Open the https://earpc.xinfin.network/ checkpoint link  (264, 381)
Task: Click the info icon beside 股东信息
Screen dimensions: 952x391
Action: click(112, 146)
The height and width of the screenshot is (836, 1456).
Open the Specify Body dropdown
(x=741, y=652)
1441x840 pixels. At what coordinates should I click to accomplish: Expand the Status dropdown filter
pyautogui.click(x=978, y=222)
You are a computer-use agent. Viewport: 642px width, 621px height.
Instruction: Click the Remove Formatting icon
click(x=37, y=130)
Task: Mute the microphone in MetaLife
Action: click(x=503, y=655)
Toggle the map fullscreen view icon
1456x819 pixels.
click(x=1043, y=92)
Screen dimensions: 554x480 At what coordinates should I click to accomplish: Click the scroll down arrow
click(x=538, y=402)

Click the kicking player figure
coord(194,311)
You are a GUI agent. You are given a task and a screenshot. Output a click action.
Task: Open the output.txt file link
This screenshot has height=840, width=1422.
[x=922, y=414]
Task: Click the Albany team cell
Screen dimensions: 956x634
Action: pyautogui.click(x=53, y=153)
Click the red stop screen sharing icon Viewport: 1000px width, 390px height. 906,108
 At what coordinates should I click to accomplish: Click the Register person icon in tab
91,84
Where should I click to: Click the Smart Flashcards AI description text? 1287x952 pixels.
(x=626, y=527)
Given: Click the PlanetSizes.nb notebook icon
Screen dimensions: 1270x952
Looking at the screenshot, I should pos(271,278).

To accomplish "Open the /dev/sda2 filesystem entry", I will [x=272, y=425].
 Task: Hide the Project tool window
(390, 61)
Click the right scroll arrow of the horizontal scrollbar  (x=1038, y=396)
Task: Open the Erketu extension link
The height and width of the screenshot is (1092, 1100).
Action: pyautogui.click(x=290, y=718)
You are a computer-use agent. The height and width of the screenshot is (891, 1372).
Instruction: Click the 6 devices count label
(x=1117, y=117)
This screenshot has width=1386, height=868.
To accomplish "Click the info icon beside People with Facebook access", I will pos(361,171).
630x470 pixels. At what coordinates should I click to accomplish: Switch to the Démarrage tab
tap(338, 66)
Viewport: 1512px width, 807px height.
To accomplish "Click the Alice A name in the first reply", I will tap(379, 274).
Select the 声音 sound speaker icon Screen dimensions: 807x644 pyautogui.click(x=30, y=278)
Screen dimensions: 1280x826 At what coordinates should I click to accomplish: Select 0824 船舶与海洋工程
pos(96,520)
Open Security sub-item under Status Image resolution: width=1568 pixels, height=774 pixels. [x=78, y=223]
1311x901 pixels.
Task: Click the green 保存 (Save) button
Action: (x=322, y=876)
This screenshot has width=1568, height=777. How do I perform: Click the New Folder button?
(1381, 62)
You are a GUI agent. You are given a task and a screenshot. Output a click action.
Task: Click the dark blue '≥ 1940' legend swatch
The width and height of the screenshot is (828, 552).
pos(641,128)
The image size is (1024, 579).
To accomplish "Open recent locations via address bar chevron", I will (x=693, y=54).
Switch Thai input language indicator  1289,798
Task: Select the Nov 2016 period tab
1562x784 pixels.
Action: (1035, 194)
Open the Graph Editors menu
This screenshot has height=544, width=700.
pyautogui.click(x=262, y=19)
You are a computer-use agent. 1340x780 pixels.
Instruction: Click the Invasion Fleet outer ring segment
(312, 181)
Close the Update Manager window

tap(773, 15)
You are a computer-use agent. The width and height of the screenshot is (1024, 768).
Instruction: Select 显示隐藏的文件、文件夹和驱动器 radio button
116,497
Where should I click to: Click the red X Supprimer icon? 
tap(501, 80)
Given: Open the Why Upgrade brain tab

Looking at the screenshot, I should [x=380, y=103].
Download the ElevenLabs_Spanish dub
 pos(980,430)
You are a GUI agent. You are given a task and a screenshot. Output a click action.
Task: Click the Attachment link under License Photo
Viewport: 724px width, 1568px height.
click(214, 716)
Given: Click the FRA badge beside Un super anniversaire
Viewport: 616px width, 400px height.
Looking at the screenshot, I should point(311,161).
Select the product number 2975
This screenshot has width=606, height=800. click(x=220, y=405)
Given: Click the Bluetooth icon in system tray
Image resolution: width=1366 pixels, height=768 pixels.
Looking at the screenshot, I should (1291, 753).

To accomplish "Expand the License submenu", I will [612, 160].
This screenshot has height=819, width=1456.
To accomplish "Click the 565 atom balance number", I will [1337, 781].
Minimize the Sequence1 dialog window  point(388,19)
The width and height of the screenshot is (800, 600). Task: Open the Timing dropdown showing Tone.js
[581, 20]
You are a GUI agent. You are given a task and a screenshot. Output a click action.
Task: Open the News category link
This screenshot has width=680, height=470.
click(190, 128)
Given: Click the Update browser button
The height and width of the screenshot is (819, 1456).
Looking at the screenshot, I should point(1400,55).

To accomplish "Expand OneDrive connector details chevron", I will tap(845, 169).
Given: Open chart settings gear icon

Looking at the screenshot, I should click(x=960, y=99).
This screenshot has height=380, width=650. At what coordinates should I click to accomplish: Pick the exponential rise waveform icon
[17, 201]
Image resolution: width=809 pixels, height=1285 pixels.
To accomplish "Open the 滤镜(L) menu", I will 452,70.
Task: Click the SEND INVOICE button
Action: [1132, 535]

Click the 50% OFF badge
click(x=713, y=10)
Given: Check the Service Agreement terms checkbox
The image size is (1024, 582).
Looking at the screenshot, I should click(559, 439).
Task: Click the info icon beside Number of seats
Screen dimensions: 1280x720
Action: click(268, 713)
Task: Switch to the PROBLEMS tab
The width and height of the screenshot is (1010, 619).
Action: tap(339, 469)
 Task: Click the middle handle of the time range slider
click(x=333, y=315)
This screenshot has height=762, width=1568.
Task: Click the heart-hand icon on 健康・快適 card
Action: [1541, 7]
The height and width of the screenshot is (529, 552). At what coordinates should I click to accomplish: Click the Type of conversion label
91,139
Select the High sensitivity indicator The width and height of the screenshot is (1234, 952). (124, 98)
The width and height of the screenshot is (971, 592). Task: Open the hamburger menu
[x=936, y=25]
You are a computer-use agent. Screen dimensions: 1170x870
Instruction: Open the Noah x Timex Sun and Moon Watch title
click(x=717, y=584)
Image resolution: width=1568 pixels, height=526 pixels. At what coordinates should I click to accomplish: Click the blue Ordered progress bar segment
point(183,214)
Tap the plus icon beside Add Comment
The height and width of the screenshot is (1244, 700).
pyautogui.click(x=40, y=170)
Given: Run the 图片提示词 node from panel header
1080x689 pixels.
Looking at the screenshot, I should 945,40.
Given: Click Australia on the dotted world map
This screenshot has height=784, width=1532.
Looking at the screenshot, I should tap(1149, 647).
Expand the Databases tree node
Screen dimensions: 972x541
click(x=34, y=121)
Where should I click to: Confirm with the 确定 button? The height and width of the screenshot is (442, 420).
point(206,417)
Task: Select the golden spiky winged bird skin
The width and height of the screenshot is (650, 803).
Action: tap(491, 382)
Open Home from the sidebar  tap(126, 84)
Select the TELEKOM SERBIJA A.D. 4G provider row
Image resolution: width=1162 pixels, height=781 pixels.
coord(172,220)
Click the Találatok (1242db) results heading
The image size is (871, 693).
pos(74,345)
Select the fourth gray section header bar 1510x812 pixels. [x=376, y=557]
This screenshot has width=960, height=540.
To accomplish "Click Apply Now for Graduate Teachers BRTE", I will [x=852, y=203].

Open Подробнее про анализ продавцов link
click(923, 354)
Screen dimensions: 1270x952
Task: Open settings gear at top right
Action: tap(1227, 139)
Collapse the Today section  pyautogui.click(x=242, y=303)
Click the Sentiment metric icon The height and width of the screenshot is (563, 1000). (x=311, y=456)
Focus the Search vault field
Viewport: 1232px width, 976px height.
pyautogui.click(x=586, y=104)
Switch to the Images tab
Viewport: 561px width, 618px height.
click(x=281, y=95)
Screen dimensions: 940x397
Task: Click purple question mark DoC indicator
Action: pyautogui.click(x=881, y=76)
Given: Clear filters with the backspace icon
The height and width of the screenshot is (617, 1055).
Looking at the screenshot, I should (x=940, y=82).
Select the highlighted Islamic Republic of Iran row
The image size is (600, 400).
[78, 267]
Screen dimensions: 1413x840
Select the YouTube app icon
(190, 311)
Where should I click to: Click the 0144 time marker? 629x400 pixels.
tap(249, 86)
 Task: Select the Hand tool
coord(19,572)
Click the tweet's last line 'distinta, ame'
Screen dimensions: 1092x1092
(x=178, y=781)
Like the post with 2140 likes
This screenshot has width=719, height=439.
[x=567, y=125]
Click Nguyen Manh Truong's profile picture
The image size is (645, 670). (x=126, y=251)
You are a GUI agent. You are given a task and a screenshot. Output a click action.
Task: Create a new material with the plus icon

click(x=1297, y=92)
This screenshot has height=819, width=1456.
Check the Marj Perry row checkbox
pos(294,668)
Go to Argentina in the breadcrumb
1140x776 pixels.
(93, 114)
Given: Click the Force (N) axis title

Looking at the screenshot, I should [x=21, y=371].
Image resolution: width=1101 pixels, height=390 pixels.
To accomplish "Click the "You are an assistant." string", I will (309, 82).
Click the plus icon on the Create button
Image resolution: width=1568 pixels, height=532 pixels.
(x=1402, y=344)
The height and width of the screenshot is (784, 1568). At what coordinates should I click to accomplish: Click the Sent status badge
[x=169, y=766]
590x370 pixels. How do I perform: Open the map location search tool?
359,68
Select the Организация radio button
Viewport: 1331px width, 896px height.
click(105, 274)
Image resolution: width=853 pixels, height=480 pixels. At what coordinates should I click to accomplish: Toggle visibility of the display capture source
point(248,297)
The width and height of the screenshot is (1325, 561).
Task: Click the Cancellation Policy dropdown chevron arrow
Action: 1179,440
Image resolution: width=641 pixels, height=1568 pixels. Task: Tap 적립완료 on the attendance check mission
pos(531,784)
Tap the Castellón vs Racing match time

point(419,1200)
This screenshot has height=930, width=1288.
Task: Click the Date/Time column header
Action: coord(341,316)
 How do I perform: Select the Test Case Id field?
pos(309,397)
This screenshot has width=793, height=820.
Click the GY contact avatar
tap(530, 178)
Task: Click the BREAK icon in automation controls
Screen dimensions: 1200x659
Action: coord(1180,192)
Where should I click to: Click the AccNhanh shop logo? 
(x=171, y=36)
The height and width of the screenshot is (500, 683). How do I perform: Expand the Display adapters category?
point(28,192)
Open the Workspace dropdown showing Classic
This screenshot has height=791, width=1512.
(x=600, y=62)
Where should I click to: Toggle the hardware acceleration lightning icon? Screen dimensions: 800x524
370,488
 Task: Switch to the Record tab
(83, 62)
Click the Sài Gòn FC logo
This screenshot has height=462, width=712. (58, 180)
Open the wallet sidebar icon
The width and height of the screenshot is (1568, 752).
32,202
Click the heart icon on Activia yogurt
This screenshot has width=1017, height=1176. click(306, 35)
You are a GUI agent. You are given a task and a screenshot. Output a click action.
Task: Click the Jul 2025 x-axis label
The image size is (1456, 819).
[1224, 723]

####

Reproduce the records verbatim, covering everything from the line containing "Where should I click to: Click the Smart" down to the line containing "Select the 声音", with both of those lines included.

### SOLUTION TO THIS TASK
Where should I click to: Click the Smart Flashcards AI description text? 1287x952 pixels.
(x=626, y=527)
Given: Click the PlanetSizes.nb notebook icon
Screen dimensions: 1270x952
Looking at the screenshot, I should pos(271,278).

To accomplish "Open the /dev/sda2 filesystem entry", I will [x=272, y=425].
 Task: Hide the Project tool window
(390, 61)
Click the right scroll arrow of the horizontal scrollbar  (x=1038, y=396)
Task: Open the Erketu extension link
The height and width of the screenshot is (1092, 1100).
Action: pyautogui.click(x=290, y=718)
You are a computer-use agent. The height and width of the screenshot is (891, 1372).
Instruction: Click the 6 devices count label
(x=1117, y=117)
This screenshot has width=1386, height=868.
To accomplish "Click the info icon beside People with Facebook access", I will pos(361,171).
630x470 pixels. At what coordinates should I click to accomplish: Switch to the Démarrage tab
tap(338, 66)
Viewport: 1512px width, 807px height.
To accomplish "Click the Alice A name in the first reply", I will tap(379, 274).
Select the 声音 sound speaker icon Screen dimensions: 807x644 pyautogui.click(x=30, y=278)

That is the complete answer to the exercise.